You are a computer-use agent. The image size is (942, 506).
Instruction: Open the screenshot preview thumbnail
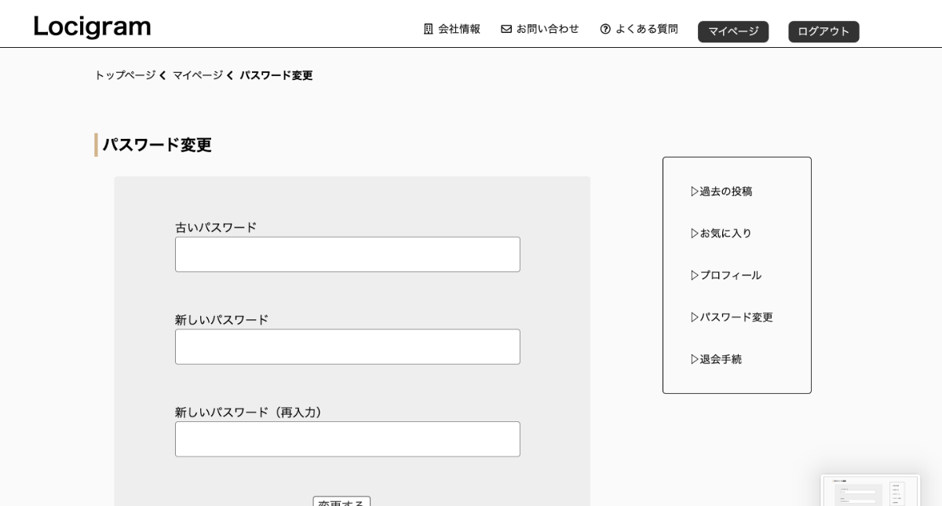coord(870,490)
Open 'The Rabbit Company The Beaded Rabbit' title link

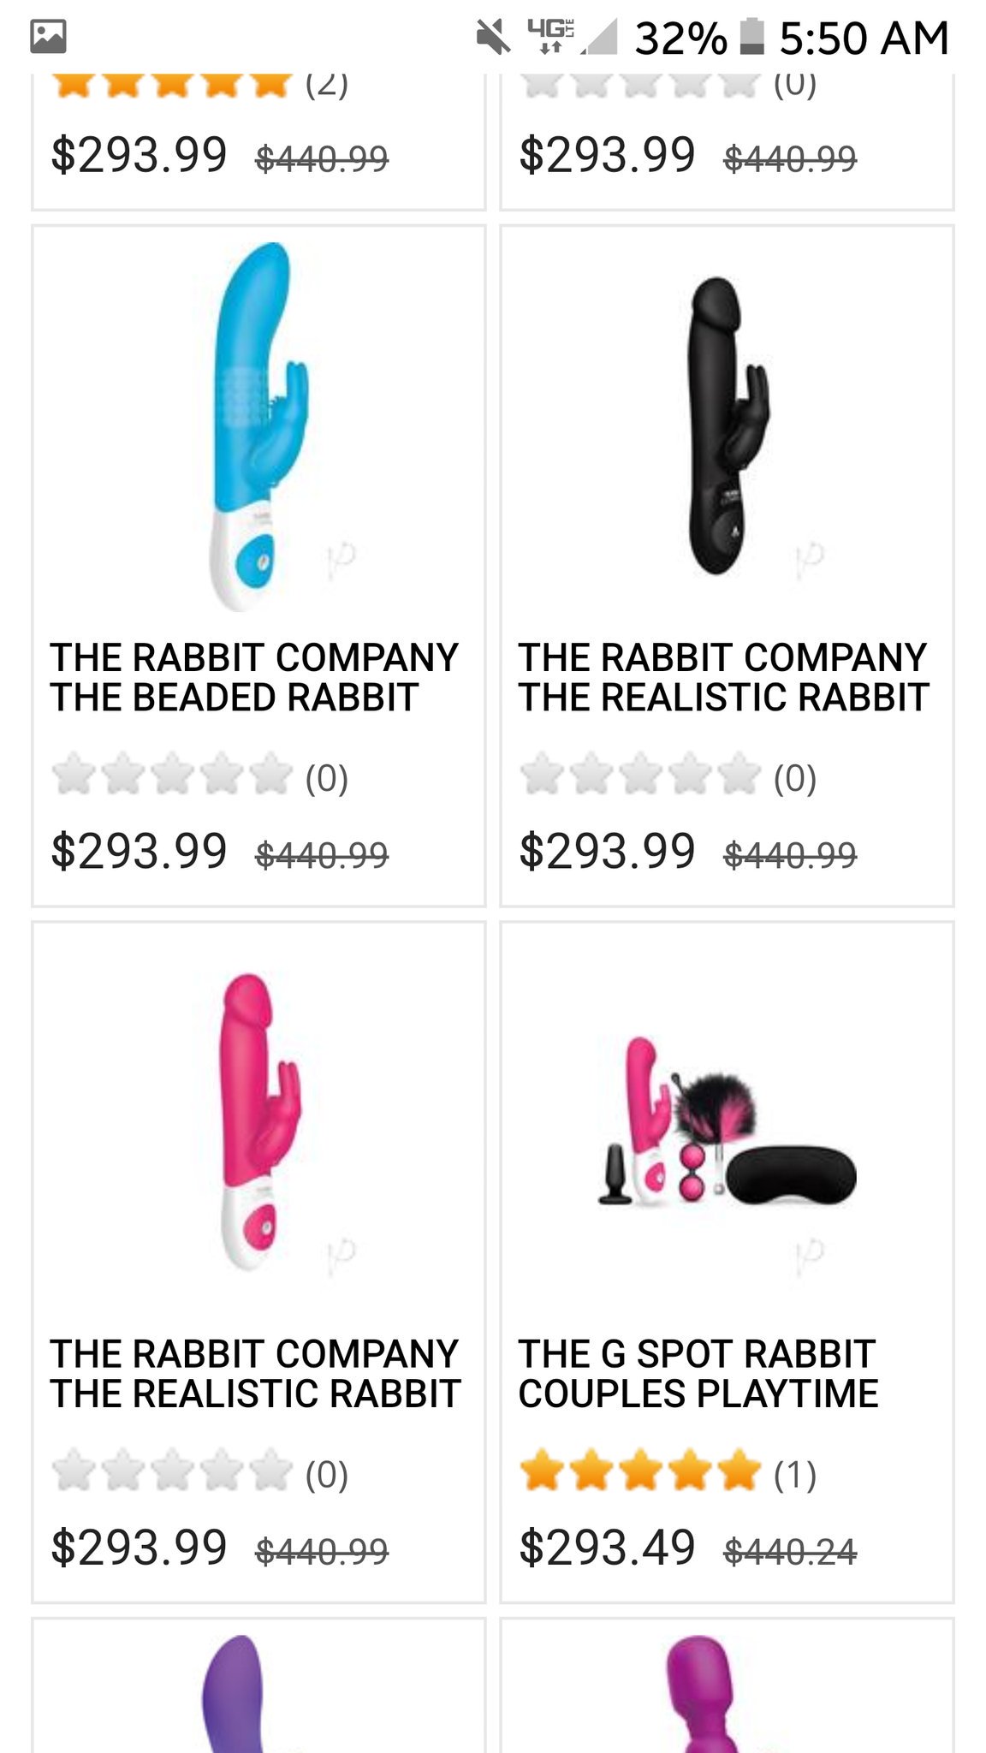click(254, 677)
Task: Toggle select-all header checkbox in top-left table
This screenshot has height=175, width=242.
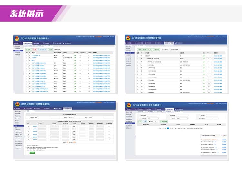Action: 26,53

■ ■ ■ ■

Copy out the entries verbatim, but skip every picture.

You are a computer-use agent. The image size is (942, 506).
Instruction: Open the screenshot preview thumbnail
coord(870,490)
Open 'The Rabbit Company The Beaded Rabbit' title link

click(254, 677)
Task: Toggle select-all header checkbox in top-left table
This screenshot has height=175, width=242.
Action: 26,53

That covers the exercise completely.